Countries around the world must ensure consistency in their approaches to regulating stablecoins, a new report by the Financial Stability Institute says.

Differing approaches could pose challenges to an integrated financial system, the FSI added in its report.

Countries need to make their regulatory frameworks for stablecoins consistent with one another, the Financial Stability Institute (FSI) warned in a report published Tuesday.

The FSI, jointly created by the Bank for International Settlements and the Basel Committee on Banking Supervision, is tasked with assisting regulators worldwide in strengthening their financial systems. The institute’s report on policy implementation insights for stablecoins – which refers to cryptocurrencies whose value is pegged to other assets such as sovereign currencies – warns of the dangers of fragmentation in supervision across the world.

“Stablecoins may still be unregulated or lightly regulated in other jurisdictions,” said the report, authored by FSI Deputy Chair Juan Carlos Crisanto and Senior Advisors Johannes Ehrentraud and Denise Garcia Ocampo.

The authors argued that while many regulatory approaches have similarities when it comes to key requirements, the differences are largely driven by the variety of stablecoin design features and perceived risks. The report warned that this fragmentation in approaches to supervision could pose challenges to an integrated financial system and threaten financial stability.

Nations around the world have been exploring how to regulate stablecoins for several years. The U.K., for instance, passed legislation to recognize stablecoins as a means of payment in 2023, while the European Union passed the landmark Markets in Crypto Assets regulation (MiCA) to supervise issuers and service providers handling stablecoins. Japan too has started regulating stablecoins, while the U.S. is considering a stablecoin bill.

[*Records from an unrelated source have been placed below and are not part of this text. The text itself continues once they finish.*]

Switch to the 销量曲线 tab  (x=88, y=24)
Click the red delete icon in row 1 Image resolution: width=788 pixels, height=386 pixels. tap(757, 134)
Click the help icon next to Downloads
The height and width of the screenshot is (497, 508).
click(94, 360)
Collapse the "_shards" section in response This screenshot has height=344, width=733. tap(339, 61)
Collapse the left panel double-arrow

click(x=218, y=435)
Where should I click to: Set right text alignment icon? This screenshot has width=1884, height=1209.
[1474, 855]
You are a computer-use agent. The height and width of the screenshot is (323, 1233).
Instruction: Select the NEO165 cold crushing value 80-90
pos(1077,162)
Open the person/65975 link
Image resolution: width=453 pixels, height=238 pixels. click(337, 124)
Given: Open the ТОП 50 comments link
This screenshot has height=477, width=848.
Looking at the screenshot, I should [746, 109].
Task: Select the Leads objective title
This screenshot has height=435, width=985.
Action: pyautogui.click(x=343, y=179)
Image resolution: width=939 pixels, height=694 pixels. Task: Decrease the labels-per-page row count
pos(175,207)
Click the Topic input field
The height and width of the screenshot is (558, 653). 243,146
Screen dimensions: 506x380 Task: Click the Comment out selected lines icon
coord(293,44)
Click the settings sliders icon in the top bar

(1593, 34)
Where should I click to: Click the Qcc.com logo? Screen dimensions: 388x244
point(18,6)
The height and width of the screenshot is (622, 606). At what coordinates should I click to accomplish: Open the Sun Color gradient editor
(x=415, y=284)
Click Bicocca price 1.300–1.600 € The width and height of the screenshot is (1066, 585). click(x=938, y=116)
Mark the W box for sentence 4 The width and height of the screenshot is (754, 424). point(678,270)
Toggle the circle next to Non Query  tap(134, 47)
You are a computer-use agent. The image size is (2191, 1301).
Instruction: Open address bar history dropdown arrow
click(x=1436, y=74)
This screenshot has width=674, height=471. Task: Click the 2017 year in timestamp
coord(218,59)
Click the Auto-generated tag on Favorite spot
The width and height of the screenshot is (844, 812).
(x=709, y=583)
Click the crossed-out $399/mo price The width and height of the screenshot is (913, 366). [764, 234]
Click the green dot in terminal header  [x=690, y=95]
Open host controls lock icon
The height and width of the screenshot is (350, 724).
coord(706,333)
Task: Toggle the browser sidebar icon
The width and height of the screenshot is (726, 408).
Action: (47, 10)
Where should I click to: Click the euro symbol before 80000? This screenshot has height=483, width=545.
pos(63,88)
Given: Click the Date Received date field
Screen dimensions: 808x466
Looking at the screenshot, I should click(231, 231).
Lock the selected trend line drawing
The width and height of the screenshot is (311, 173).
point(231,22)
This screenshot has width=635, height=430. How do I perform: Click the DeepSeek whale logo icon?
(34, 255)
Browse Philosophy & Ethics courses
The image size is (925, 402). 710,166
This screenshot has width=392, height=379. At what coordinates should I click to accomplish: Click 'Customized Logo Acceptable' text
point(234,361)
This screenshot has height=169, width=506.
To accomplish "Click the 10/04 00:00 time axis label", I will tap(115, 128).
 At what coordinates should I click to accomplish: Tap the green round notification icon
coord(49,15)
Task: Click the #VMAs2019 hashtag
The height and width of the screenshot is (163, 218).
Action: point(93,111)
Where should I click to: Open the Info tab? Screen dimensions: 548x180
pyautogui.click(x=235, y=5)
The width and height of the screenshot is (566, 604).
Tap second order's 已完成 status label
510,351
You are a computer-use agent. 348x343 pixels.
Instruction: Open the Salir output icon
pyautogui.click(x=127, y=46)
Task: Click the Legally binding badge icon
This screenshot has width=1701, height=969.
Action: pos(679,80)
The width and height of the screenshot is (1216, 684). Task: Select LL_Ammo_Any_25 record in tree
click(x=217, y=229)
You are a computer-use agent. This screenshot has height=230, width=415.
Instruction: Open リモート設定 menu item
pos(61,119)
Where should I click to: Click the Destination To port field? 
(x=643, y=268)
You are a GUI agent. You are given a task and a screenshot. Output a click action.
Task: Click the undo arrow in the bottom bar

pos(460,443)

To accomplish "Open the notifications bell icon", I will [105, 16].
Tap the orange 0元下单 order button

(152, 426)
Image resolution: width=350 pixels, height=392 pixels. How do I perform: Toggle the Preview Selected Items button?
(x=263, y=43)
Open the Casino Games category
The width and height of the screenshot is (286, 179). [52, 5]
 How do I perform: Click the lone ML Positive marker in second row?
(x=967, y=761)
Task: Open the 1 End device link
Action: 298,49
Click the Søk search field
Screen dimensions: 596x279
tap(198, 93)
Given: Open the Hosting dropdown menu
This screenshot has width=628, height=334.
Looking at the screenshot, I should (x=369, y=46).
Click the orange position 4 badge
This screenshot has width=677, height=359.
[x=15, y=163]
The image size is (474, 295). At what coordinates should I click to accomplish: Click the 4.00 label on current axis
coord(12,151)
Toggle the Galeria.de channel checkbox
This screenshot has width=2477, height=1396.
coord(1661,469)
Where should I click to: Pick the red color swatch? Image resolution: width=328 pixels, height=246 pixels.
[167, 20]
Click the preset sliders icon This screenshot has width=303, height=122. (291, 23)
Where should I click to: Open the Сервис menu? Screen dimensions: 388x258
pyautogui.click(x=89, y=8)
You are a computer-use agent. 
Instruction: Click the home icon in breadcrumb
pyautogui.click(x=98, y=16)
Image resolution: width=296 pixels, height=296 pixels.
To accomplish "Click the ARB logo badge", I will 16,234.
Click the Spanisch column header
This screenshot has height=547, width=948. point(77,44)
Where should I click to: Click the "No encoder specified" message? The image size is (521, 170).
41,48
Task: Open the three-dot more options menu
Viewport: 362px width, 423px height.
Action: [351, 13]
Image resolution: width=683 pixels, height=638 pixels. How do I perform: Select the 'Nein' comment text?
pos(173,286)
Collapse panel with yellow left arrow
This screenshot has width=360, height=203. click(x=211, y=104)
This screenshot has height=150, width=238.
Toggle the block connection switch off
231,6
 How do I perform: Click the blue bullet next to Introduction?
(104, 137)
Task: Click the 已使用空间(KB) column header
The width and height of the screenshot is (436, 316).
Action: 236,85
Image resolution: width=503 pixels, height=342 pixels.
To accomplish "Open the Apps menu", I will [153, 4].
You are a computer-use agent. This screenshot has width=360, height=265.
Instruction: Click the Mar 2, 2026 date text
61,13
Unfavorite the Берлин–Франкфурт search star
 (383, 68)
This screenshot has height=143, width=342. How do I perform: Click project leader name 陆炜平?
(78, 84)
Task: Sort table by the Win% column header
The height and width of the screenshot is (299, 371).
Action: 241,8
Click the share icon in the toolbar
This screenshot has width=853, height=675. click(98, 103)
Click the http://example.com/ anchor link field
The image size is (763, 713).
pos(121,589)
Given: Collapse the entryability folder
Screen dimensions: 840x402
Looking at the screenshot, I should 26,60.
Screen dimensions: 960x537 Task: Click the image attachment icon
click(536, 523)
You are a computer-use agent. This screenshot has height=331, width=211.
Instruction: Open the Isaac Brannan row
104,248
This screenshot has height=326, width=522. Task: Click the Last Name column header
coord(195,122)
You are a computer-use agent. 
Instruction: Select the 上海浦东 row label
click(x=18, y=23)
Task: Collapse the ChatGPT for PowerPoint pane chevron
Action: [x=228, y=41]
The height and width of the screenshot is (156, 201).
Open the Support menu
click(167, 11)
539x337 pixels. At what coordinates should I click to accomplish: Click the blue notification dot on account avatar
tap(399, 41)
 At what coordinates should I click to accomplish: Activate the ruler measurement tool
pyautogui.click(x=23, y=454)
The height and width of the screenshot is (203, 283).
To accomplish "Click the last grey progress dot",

The FSI report says jurisdictions have varying definitions and categorizations for stablecoins that may pose a risk to financial stability. There are also discrepancies in requirements for the disclosure of reserve assets kept by stablecoin issuers to maintain the crypto’s value against its reference currency.

“A consistent regulatory framework, as well as its global implementation, is essential to address stablecoins’ risks, prevent regulatory arbitrage and ensure a level playing field in the digital asset ecosystem,” the FSI report said.

Ensuring the interoperability of stablecoins with central bank digital currencies (CBDC) and other digital assets would also be key to promoting an integrated financial system, the report added.

Global organizations such as the International Monetary Fund (IMF) and Financial Stability Board (FSB) have issued or are working on universal norms for stablecoins.